Meta CEO Mark Zuckerberg has been stealing headlines by offering AI talent mind-boggling financial offers, reportedly reaching $1 billion, to keep his social media company's floundering ambitions of winning the AI race alive.
As Wired reported last month, Meta approached more than a dozen people at Thinking Machines Lab, an AI startup founded by former OpenAI executive Mira Murati — none of whom took the offer.
That failure illustrates the grim truth at the heart of the outsize financial overtures, as New York Magazine's John Herrman points out: though Zuckerberg would like the world to see his poaching efforts as a sign of his belief in the power of AI, the reality feels more like a situation in which he's so widely loathed in the tech industry that he needs to bribe AI luminaries with heart-stopping paydays just to put up with him.
While we can only speculate as to why AI talent is turning down hundreds of millions of dollars, Zuckerberg was broadly criticized over his vision for Meta's AI team last month, vaguely claiming that "automating all valuable work" will somehow put "power in people's hands to direct it towards what they value in their own lives" — instead of concentrating power for those who control the AI.
"I think the most interesting thing about Zuck’s vision here is how... boring it is," Transformer journalist Shakeel Hashim tweeted at the time. "Just entirely devoid of ambition and imagination."
Potential hires might also be put off by Zuckerberg's unrealistic goals of creating a utopian society that can conveniently only be observed through a pair of smart glasses that he'll sell you.
"That Mark Zuckerberg has a weaker future-of-AI pitch than the MechaHitler guy goes a long way toward explaining his company’s outlier offers," Herrman wrote, referring to Elon Musk's AI chatbot experiencing a Nazi meltdown last month.
Meta's infamously tough work culture could have something to do with it. The company's former AI researcher Tijmen Blankevoort warned in a blog post last week that workers fear getting fired "on a daily basis" and that management there fails to promote a "sense of camaraderie among employees, leading to a lack of sense of belonging."
Blankevoort also accused Meta of having a "wavering vision that was tough for team members to enthusiastically rally behind."
Meanwhile, even AI competitor Google hasn't been all too impressed with Meta's existing talent. Zuckerberg's firm hasn't been nearly as much of a target when it comes to poaching from competitors.
"They already had the best people and lost them to OpenAI," a former Meta AI employee told Forbes. "This is Mark trying to undo the loss of talent."
"We might be interested in hiring some of the new people Mark is hiring now," a senior AI executive at a frontier AI company added. "But it’s been a while since we were particularly interested in the people who were already there."

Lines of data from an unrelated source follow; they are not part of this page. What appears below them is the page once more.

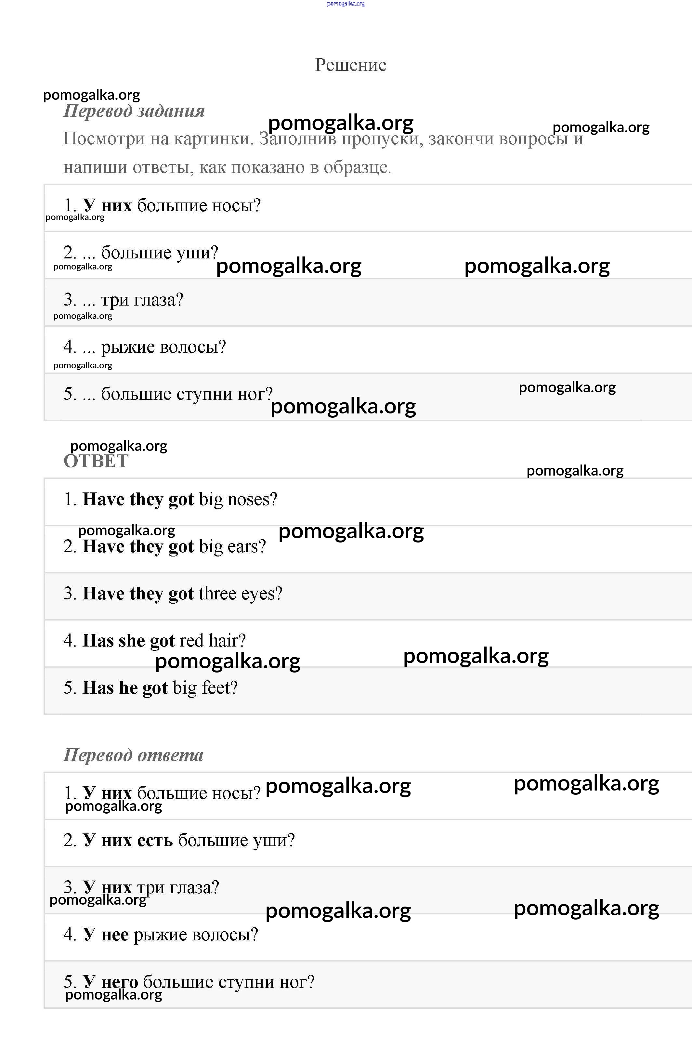Viewport: 692px width, 1060px height.
Task: Click the answer "Have they got three eyes?"
Action: click(x=173, y=594)
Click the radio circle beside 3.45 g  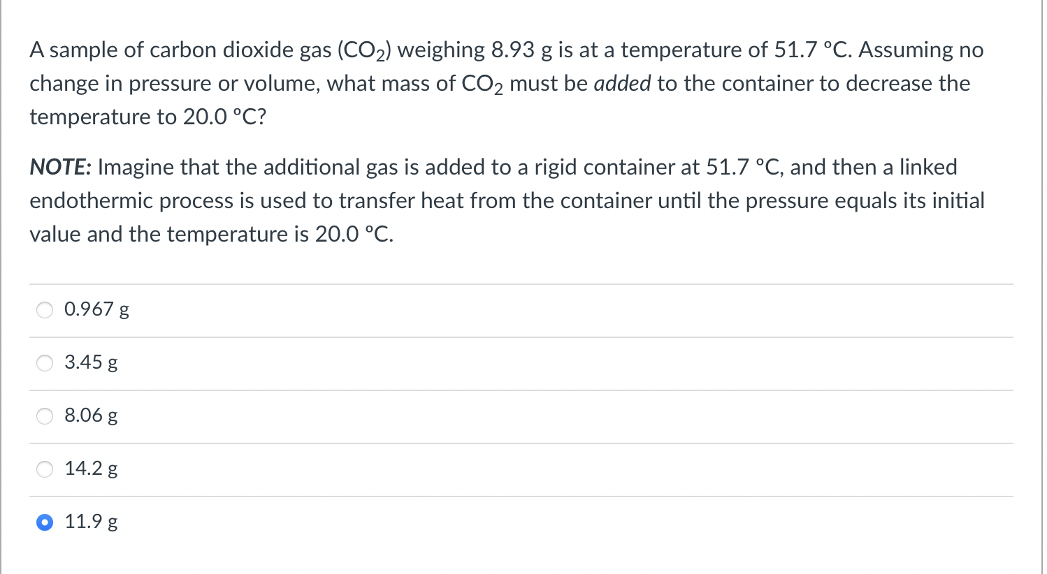pos(44,362)
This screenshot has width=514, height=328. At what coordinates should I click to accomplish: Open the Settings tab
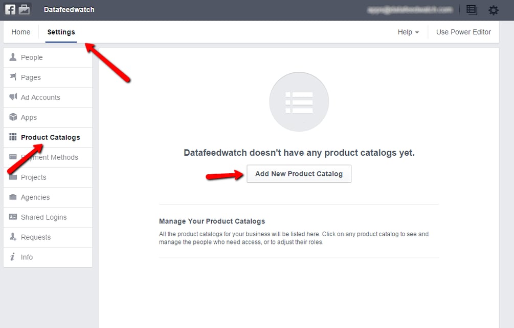coord(60,32)
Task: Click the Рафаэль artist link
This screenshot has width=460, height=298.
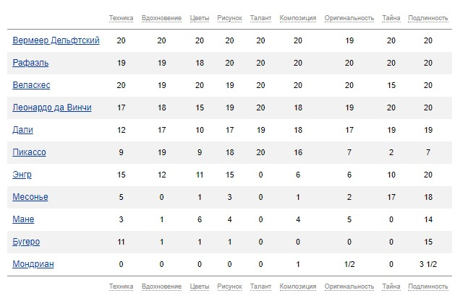Action: pos(30,63)
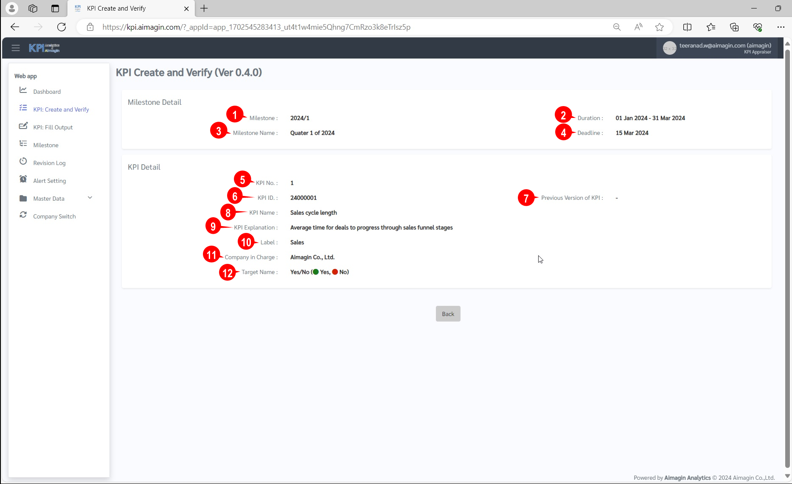Screen dimensions: 792x484
Task: Click the Milestone list icon in the sidebar
Action: coord(23,144)
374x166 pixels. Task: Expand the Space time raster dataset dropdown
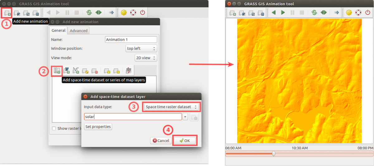click(x=171, y=107)
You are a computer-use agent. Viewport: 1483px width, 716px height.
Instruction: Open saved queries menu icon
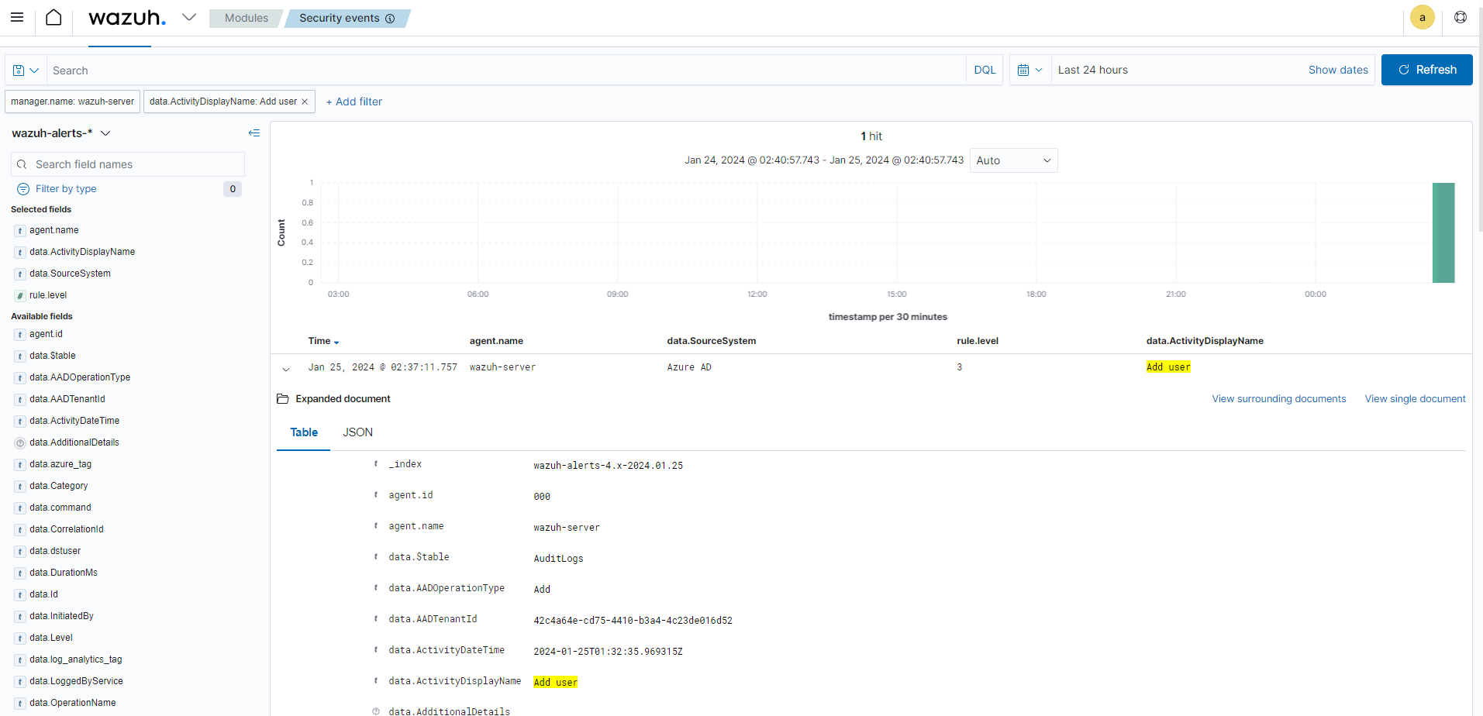[26, 70]
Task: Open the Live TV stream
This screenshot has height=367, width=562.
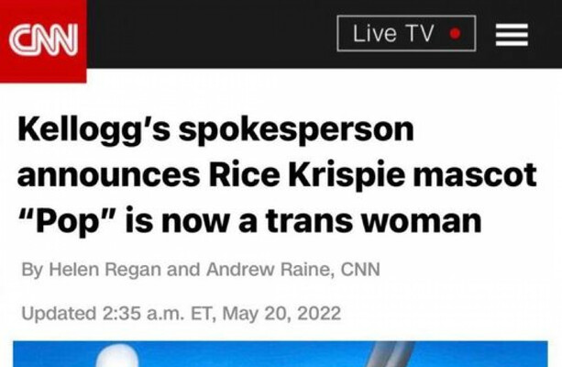Action: point(405,34)
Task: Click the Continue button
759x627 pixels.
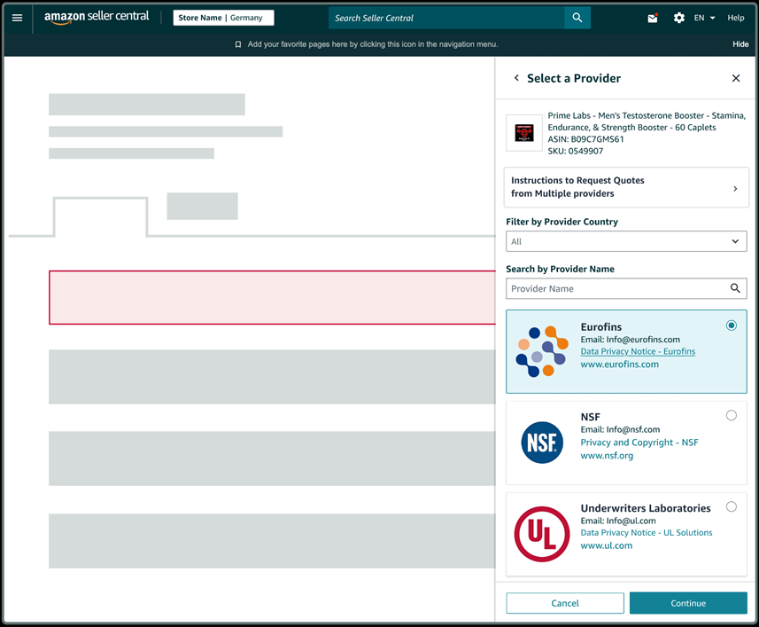Action: point(688,603)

Compounding Meta's hiring woes was the company's Llama 4 AI model rollout. The April announcement became shrouded in controversy after experts accused the company of fudging the numbers and posting misleading benchmark results that pertained to a different AI model.
As the AI race continues to heat up, Zuckerberg and Meta clearly have their work cut out to stay relevant. The company's efforts bear almost no brand recognition, while OpenAI's ChatGPT has become practically synonymous with AI chatbots.
In short, Zuckerberg's lackluster vision and Meta's uninspiring work culture could be keeping key talent away. Even billion-dollar bids are seemingly failing to change that — likely infuriating Zuckerberg, who has always desperately wanted to be cool.